Postby linuxviolin on Tue Sep 04, 2012 11:49 am

teilnehmer wrote:The faults he points out are very valid. Especially the frequent breakage is exactly what annoys me and what keeps me from recommending Linux wholeheartedly.

I didn't want giving my view here but just bringing some information and maybe inducing some discussion, but...

The points raised by Miguel de Icaza are valid, and there would be several others that could be quoted... No, don't ask me to develop as I have already done it for months/years in other forums and other places, and also in this forum. I have absolutely no courage to start again. But over the years I've seen, learned things, saw how developed Linux etc and I can say unfortunately I like less and less what I see. And yet, for a long time I was its fervent advocate.
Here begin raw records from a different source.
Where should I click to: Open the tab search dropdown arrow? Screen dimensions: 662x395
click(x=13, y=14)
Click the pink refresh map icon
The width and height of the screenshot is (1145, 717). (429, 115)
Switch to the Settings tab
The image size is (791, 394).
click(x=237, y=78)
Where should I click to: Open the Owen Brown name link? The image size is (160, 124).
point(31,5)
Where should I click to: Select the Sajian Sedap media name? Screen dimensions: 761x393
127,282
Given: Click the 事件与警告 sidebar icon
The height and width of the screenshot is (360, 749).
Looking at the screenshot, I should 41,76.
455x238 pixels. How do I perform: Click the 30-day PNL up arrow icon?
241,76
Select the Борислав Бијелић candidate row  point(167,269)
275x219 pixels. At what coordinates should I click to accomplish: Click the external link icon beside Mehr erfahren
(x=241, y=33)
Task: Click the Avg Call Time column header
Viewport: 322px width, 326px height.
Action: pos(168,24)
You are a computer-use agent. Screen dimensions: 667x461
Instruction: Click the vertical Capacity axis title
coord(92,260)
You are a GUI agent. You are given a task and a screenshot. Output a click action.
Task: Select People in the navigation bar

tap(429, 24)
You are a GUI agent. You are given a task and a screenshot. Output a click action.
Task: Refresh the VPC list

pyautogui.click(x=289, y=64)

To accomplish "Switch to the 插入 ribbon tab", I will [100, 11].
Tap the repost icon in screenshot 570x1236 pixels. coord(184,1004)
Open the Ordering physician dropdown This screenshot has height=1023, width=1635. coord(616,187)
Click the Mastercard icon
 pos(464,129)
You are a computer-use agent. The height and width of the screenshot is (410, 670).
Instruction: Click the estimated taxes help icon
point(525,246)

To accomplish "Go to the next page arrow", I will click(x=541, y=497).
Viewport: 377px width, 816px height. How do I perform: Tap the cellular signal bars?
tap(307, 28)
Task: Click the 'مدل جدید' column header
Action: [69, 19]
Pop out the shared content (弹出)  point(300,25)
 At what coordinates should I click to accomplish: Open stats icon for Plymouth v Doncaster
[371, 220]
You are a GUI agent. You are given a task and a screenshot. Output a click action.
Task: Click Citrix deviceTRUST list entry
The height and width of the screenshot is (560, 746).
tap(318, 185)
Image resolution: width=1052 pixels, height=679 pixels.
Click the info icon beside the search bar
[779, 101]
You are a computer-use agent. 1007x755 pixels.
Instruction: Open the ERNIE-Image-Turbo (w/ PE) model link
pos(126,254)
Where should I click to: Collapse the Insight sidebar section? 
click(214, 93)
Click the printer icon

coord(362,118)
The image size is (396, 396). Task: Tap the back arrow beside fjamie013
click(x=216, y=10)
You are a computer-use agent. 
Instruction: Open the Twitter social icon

Well, to make a little more polemical, lol :D :lol:, even the fact there are "36" desktops, although few are actually really good (I guess there is only KDE currently), can be weakness, a problem... The so-called choice. I know, I'm provoking, but it is so good... :twisted:

I say this with serenity as I use Linux exclusively for 10 years, without never a dose of Windows. And this is always the case on my desktops. But last December, I bought a laptop on which I installed Linux but kept Win7 in dual boot. And in fact, on this machine I'm much more often in Windows than in Linux! Makes me wonder if I'm going to keep it or recover the partitions for Windows...

The year of Linux on the desktop is not there yet and will probably never happen. On embedded systems and servers, yes, on the desktop, no. Like it or not. Sorry.
K.I.S.S. ===> "Keep It Simple, Stupid"
"Simplicity is the ultimate sophistication." (Leonardo da Vinci)
"Everything should be made as simple as possible, but no simpler." (Albert Einstein)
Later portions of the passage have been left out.